Suppose you want to fetch products from www.bizrate.com then you will set parameters of the crawler based on the html tags of this website (you need to know basic html to set parameters). These settings will working for only this website and will fetch products from this website. Once you are done with this website, you can reconfigure for any other website. Usually one or two websites are enough to extract products.

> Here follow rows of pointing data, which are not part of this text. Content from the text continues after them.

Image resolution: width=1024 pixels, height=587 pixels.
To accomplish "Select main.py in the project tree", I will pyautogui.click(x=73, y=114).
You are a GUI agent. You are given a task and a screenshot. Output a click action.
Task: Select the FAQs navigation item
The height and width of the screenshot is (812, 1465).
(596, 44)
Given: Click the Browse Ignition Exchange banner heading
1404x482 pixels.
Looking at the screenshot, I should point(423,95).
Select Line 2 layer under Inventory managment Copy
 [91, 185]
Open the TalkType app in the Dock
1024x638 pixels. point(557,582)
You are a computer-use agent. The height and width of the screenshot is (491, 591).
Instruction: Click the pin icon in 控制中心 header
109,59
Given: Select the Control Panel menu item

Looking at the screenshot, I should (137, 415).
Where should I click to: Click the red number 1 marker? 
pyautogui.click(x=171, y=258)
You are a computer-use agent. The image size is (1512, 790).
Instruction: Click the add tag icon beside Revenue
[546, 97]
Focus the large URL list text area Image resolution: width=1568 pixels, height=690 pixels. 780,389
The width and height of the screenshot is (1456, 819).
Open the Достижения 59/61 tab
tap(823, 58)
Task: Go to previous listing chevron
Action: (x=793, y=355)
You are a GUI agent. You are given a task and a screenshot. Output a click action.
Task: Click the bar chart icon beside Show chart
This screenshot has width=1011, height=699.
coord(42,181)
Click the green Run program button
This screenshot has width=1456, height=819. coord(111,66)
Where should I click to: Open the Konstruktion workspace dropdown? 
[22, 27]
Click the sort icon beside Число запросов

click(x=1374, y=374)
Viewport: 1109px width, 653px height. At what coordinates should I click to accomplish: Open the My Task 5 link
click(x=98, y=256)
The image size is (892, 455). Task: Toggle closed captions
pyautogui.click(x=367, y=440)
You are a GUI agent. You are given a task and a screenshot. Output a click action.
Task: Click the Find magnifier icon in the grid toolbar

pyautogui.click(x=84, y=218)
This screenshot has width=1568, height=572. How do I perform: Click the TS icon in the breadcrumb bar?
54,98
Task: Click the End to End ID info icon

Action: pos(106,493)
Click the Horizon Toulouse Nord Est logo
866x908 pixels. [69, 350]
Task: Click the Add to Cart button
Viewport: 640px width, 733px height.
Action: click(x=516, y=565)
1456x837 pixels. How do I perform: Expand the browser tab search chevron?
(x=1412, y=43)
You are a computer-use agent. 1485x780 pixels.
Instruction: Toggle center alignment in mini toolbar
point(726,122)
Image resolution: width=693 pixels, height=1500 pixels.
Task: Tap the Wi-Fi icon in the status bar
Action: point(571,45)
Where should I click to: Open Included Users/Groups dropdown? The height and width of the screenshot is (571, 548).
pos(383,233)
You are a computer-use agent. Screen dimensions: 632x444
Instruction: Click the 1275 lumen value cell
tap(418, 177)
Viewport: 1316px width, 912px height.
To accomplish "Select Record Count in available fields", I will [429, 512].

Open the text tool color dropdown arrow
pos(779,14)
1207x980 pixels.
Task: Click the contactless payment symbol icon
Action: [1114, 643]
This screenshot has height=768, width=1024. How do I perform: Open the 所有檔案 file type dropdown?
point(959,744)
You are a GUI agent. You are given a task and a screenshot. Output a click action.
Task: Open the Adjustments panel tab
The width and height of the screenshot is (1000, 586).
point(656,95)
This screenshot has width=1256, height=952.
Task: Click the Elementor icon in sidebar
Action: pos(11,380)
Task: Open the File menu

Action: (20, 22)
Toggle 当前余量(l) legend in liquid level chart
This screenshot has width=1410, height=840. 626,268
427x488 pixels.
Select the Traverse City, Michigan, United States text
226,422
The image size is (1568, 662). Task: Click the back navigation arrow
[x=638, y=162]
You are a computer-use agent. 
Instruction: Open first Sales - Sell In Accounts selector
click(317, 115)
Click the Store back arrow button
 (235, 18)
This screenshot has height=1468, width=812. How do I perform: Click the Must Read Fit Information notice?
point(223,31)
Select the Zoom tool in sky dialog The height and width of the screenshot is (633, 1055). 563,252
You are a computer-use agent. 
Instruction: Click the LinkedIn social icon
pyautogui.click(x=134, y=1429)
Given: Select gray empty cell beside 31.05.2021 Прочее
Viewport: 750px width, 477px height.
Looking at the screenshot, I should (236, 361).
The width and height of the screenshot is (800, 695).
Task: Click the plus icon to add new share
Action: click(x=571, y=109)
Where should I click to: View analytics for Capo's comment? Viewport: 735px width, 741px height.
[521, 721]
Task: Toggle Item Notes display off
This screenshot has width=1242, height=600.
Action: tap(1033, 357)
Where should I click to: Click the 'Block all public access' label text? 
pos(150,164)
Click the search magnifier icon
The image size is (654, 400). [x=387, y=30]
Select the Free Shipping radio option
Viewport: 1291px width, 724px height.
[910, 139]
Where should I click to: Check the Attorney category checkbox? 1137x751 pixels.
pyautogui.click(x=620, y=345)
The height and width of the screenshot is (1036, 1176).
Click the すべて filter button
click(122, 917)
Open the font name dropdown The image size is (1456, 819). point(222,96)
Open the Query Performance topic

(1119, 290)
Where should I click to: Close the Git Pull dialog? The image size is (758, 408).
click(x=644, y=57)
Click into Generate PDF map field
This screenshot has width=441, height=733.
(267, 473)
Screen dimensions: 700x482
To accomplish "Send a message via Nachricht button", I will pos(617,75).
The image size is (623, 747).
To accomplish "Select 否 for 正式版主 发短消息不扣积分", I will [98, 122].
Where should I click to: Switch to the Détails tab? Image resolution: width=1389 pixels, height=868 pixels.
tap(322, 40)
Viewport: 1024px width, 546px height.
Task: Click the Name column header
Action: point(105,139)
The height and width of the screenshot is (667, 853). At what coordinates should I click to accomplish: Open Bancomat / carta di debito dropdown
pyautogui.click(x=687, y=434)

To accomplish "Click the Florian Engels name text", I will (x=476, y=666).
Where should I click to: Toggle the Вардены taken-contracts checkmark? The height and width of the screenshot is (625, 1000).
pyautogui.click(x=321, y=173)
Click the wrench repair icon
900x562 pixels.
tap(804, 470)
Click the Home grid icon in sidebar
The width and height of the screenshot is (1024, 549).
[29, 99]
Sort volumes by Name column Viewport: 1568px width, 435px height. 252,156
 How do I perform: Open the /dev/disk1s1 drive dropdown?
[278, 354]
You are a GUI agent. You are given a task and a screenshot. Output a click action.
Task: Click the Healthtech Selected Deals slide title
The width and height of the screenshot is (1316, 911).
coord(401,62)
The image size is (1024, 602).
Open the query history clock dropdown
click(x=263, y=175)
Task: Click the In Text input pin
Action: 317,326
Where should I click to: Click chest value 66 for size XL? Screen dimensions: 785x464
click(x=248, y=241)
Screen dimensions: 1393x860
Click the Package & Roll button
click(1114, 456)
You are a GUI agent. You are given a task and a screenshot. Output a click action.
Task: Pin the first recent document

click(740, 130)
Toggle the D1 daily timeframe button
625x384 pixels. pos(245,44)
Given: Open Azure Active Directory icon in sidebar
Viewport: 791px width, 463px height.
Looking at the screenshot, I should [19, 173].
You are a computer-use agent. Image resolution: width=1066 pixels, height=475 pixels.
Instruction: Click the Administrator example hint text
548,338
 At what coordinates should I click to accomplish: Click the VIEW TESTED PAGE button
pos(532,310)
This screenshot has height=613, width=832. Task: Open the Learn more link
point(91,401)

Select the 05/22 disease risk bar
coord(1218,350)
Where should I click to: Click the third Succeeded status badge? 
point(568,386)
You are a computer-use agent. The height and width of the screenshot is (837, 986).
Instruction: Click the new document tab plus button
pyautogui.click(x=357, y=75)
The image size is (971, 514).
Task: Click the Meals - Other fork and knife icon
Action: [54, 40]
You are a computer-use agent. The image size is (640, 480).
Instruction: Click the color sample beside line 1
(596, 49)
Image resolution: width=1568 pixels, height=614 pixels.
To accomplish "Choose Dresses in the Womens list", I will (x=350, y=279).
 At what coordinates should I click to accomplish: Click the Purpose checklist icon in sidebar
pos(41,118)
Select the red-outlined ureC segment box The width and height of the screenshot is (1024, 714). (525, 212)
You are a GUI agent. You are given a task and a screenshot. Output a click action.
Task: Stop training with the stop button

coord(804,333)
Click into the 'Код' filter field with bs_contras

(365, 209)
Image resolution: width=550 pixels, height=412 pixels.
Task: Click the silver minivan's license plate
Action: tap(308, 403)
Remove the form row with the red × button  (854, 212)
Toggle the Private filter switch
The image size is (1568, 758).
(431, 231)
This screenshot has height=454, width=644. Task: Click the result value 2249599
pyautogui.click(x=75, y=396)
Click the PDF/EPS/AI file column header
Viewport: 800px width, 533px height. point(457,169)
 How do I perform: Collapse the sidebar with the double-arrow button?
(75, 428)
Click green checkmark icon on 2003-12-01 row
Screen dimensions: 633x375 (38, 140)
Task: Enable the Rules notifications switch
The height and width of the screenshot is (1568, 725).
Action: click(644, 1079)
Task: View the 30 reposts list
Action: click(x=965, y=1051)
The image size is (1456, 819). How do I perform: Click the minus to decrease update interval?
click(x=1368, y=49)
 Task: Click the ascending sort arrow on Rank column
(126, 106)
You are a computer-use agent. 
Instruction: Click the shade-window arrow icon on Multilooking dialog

* Now question is how each product will be inserted into a particular category?
While setting parameters for the crawler you will also specify under which category it should insert extracted products.

* Another question arises that the pages crawled will have products other than we want to insert, how can we prevent them from getting inserted into our database?
Again at the time of specifing parameters for crawler you will also specify set of keywords and ignore keywords. Auto crawler reads the chunk of webpage and matches the information extracted with the keywords and ignore keywords. In order to add product extracted into a category it must match the keywords and must not match ignore keywords. If match is complete, product name, its discription is saved under that category (and image is copied as well -optional-).

Example: -
-> Computers
---> CPU
------> AMD (Keywords: AMD. Ignore keywords: Windows XP)
---------> Product added can be AMD Athlon 2800+ or AMD Athlon XP

* Another question may come to mind is why dont we talk about importing prices when configuring product crawler?
There are two separate crawlers, one is product crawler and another is price crawler. Product crawler only crawl for products, their images and description and add only those information to the website database. However price crawler crawl merchant website for price information for products.
Both are separate so that both can be configured to run at different intervals. Further it helps in splitting task thus splitting server load.
Product crawler (unlike price crawler) does not have to run at regular intervals. Once you have extracted and inserted all products in the database (which you wanted to insert) its task finishes. On the other hand, price crawler should run regularly to keep prices updated.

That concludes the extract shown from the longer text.